Majestueuse comme un paon et hypnotique comme Salomé, Loïe Fuller (1862-1928), surnommée la femme papillon, créa la Danse Serpentine pour les Folies Bergères en 1892. L’un des premiers films de l’histoire du cinéma : Serpentine Dance (de William K.L. Dickson) fut inspiré par cette danse particulière des sept voiles et interprété par Annabelle Moore (employée des studios Edison). Il sera présenté en 1895 à l’Exposition Universelle de Chicago. La représentation suscita de vives réactions parmi le public puritain de l’époque. En effet, la danse, d’une grande sensualité, laisse émerger le corps de la danseuse au gré des ondulations de la robe-enveloppe démesurée. L’érotisme voilé est déjà palpable. Mais le plus grand choc viendra un an plus tard en 1896 avec The May Irwin - John Rice Kiss produit par Edison Vitascope et dirigé par William Heise.

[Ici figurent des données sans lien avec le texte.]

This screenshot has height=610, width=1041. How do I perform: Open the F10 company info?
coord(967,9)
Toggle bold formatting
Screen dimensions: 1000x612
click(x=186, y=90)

Beatrice et Billy Bilke, acteurs principaux de la comédie musicale The Widow Jones, s’embrassent langoureusement en gros plan pendant 47 secondes. "Le spectacle bestial de 2 lèvres qui se mélangent est déjà dégoûtant grandeur nature, mais agrandi dans des proportions gargantuesques, c’est carrément écoeurant !" s’exclama un journaliste à la vue du premier spot promotionnel de l’histoire du cinéma.
Contourner la censure
Dans les années 20, la réputation et la moralité d’Hollywood sont entachées par une série de scandales (débauche, viols, décès, overdose, bisexualité…). En réponse se crée la Motion Picture Association qui met en place un code de moralité, le code Hays (appliqué de 1934 à 1966). En ce qui concerne le Sexe et ses représentations, les règles à respecter sont les suivantes : L’adultère ne doit pas être présenté explicitement ou d’une manière attrayante. Baisers excessifs ou lascifs, caresses sensuelles, positions et gestes suggestifs ne doivent pas être montrés. Séduction et viol : la suggestion est permise (rien de plus). Toute référence à la perversion sexuelle est formellement interdite. L’esclavage de personnes de race blanche ne doit pas être présenté. La présentation de rapports sexuels entre les personnes de race blanche et celles de race noire est interdite. L’hygiène sexuelle et les maladies vénériennes ne sont pas des sujets appropriés au cinéma. La naissance d’un enfant ne doit jamais être présentée. Les organes sexuels ne doivent jamais être visibles à l’écran. En 1915, Cecil B. DeMille contourne la censure avec son film Forfaiture, mettant délibérément en scène une tentative de viol mémorable (vêtements et cheveux violemment arrachés, faciès tourmentés). Une jeune femme délaissée par son époux boursicoteur se laisse acheter par un Birman mais refuse de passer à l’acte, il la marque alors au fer rouge à l’épaule. Les scènes d’orgies sont également légion, par exemple dans la partie babylonienne du film de D.W.Griffith, Intolérances (1917) et dans la Symphonie nuptiale (1925) d’Erich von Stroheim qui firent scandale à l’instar des plans fétichistes de Buñuel dans Un Chien andalou en 1928 et d’Erotikon tourné en Tchécoslovaquie par Gustav Machaty en 1929. Machaty réitérera d’ailleurs en 1933 avec Extase et sa fameuse scène de nu féminin intégral dans laquelle Heddy Lamarr simule l’extase sexuelle. L’instauration de cette censure permet finalement aux réalisateurs de se surpasser en créant un climat filmique d’autant plus propice à la sensualité qu’il en brave les interdits.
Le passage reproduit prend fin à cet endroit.